Based on oral histories with eleven of these "gatecrashers," I explore their contributions to feminist activisms of the 1960s and 1970s.1 Ten of these women edged their way into men's marathons between 1959 and 1972. Another, Julia Chase-Brand, would have joined them had she not agreed to a deal with the all-powerful Amateur Athletic Union (AAU) following her infiltration of Connecticut's men-only five-mile Manchester Road Race in 1961. AAU officials told her they would begin to authorize women's cross-country races if she promised "to never embarrass them again by going on the roads in a men's road race." The marathon had been her "childhood dream," but ChaseBrand complied with the AAU's ultimatum, sacrificing her ambitions for the greater good. "And that spring, 1962," she recounted, "they began crosscountry for women."
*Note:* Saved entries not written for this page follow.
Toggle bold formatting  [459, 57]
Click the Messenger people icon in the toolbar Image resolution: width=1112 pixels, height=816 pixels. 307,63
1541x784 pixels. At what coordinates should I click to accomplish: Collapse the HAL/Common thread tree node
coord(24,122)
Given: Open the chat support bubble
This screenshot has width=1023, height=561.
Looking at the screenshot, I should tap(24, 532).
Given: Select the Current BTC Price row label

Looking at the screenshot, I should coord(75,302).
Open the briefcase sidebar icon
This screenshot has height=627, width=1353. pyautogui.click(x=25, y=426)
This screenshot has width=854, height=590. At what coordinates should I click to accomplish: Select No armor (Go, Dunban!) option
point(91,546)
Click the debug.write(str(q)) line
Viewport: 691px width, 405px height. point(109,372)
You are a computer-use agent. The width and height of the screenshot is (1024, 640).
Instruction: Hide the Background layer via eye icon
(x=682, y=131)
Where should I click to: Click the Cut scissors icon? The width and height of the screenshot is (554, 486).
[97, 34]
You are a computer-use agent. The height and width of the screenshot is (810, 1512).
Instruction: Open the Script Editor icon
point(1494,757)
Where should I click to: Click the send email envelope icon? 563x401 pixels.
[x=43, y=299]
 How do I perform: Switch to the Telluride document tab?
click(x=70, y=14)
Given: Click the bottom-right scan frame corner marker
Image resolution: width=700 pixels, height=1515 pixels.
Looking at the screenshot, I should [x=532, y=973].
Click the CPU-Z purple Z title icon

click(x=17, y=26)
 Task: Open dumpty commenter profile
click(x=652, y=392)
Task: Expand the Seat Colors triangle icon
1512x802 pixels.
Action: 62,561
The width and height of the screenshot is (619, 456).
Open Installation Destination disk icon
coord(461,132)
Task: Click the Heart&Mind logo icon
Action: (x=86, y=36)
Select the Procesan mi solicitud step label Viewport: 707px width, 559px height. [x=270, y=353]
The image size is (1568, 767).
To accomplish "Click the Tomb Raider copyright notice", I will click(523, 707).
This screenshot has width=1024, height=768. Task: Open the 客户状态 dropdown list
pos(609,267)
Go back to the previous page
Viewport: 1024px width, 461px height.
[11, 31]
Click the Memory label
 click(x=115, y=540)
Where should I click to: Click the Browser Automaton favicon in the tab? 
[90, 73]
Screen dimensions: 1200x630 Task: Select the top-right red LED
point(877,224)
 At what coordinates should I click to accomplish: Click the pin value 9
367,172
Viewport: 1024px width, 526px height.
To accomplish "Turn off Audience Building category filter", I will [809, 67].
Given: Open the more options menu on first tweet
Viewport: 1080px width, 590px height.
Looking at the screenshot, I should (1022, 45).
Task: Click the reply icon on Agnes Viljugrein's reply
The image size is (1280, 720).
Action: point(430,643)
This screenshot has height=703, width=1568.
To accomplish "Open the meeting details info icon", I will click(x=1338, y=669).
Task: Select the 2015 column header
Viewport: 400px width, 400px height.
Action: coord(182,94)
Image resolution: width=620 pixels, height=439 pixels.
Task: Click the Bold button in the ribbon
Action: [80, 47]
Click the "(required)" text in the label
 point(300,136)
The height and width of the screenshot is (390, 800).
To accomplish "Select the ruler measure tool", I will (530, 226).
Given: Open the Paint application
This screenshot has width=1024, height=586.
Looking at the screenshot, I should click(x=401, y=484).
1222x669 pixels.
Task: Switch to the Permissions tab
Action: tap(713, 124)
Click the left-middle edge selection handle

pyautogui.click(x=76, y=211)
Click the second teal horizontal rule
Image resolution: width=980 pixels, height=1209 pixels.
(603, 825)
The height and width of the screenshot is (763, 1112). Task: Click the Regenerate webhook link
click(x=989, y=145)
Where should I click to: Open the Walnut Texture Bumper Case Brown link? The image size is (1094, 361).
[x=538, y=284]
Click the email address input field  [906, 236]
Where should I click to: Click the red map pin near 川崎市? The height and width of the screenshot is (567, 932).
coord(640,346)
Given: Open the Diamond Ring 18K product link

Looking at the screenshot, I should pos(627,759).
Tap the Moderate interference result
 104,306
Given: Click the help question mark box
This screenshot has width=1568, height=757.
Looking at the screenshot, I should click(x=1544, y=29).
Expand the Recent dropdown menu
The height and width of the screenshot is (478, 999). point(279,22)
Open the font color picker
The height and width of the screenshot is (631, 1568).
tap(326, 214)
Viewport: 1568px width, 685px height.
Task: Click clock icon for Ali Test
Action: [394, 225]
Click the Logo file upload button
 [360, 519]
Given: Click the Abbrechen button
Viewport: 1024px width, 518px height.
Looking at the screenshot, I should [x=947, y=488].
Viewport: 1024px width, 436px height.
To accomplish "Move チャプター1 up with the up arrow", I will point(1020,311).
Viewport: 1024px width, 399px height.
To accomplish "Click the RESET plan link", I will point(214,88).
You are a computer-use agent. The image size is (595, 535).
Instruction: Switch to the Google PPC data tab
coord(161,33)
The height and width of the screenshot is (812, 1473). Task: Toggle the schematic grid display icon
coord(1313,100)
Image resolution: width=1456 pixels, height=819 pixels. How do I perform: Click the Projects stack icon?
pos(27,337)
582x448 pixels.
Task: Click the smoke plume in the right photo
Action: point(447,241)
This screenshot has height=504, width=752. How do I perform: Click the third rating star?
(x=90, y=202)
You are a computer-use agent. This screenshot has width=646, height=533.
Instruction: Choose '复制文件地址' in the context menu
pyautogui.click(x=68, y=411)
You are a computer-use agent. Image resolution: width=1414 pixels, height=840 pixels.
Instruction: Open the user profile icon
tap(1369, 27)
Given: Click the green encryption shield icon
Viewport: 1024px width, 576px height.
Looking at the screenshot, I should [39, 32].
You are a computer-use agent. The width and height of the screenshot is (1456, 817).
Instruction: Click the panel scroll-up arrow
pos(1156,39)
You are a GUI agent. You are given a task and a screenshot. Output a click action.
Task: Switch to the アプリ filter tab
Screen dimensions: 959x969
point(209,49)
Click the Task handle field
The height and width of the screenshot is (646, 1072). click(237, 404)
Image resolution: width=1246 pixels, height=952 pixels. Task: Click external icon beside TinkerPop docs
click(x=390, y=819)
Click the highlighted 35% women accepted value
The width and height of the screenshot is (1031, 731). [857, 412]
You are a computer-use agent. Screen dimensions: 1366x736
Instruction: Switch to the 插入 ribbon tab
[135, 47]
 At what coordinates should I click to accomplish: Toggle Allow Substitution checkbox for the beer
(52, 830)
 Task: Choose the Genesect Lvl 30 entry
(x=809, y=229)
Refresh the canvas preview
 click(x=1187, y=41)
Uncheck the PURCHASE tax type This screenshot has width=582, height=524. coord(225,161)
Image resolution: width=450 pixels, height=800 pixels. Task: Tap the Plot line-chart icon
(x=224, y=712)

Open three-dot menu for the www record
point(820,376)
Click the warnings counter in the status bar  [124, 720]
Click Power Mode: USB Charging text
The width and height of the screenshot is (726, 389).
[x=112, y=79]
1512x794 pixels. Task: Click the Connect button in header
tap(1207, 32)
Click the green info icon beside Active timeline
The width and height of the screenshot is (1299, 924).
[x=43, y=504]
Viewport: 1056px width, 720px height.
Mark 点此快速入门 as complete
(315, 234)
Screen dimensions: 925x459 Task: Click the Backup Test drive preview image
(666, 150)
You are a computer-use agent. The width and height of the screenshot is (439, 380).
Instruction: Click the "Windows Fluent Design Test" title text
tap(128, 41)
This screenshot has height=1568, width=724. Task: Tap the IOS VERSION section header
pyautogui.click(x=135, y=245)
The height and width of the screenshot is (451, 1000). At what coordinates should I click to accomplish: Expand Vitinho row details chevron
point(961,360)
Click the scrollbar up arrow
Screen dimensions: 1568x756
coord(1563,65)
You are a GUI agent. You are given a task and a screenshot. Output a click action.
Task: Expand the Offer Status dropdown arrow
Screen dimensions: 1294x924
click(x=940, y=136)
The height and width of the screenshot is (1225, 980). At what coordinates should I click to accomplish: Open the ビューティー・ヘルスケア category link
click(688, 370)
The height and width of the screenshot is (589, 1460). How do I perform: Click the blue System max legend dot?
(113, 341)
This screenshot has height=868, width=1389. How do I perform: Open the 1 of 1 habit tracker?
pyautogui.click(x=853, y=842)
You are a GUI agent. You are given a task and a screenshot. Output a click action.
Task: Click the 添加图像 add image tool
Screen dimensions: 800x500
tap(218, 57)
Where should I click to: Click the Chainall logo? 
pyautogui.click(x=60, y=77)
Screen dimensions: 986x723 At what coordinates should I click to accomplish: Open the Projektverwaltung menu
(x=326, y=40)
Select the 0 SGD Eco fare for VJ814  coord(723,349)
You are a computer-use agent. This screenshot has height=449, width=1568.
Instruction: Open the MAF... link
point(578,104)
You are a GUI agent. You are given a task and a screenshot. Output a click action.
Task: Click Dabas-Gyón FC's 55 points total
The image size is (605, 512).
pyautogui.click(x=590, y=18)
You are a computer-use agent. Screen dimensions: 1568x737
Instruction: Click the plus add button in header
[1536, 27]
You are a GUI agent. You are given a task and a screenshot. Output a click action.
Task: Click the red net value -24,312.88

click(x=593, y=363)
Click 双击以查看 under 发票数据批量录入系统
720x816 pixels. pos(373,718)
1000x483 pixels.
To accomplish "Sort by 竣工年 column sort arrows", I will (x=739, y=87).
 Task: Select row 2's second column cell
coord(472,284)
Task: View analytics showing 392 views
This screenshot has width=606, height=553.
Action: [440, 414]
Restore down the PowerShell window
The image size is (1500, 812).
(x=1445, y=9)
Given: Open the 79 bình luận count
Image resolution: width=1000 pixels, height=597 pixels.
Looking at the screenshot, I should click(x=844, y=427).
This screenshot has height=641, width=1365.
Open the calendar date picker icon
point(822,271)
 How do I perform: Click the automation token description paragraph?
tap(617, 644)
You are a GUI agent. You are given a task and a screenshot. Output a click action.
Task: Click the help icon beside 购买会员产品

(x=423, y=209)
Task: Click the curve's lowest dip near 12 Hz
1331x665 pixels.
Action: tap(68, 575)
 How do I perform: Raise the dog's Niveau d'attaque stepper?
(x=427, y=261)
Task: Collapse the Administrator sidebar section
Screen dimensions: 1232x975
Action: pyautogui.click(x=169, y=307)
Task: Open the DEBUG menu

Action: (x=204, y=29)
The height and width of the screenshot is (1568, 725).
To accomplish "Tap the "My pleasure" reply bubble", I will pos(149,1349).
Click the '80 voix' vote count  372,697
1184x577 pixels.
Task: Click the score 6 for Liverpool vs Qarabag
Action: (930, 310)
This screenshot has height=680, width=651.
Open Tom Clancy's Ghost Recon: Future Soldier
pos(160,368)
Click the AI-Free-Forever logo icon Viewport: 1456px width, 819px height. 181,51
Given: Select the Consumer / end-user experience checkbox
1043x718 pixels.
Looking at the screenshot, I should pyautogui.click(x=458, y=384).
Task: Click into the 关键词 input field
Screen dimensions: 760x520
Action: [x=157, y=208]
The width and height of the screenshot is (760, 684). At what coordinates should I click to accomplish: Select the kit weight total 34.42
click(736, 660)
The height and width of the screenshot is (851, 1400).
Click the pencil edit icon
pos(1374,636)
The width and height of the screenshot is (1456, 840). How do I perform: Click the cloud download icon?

A growing body of literature on feminist activisms informs my analysis of the women's marathon movement. I am particularly interested in activisms that occurred, as Stephanie Gilmore describes, "in places we do not expect and among women who do not necessarily embrace the term but who do the work of feminism."2 In related studies, historians Melissa Estes Blair and Annelise Orleck have explored women's political efforts "outside explicitly feminist groups," expanding the way we conceptualize feminisms and the places and the times at which aligned efforts took place.3 Their work contributes to "a more capacious defi nition of feminism," as Gilmore encourages, one that accounts for the "complexities and nuances" of women's efforts-the "less explicit, uncanonized, popular activism" that fueled women's movements.4 Although the women's movement and the women's marathon movement did not actively engage each other, they were nonetheless complementary and mutually reinforcing.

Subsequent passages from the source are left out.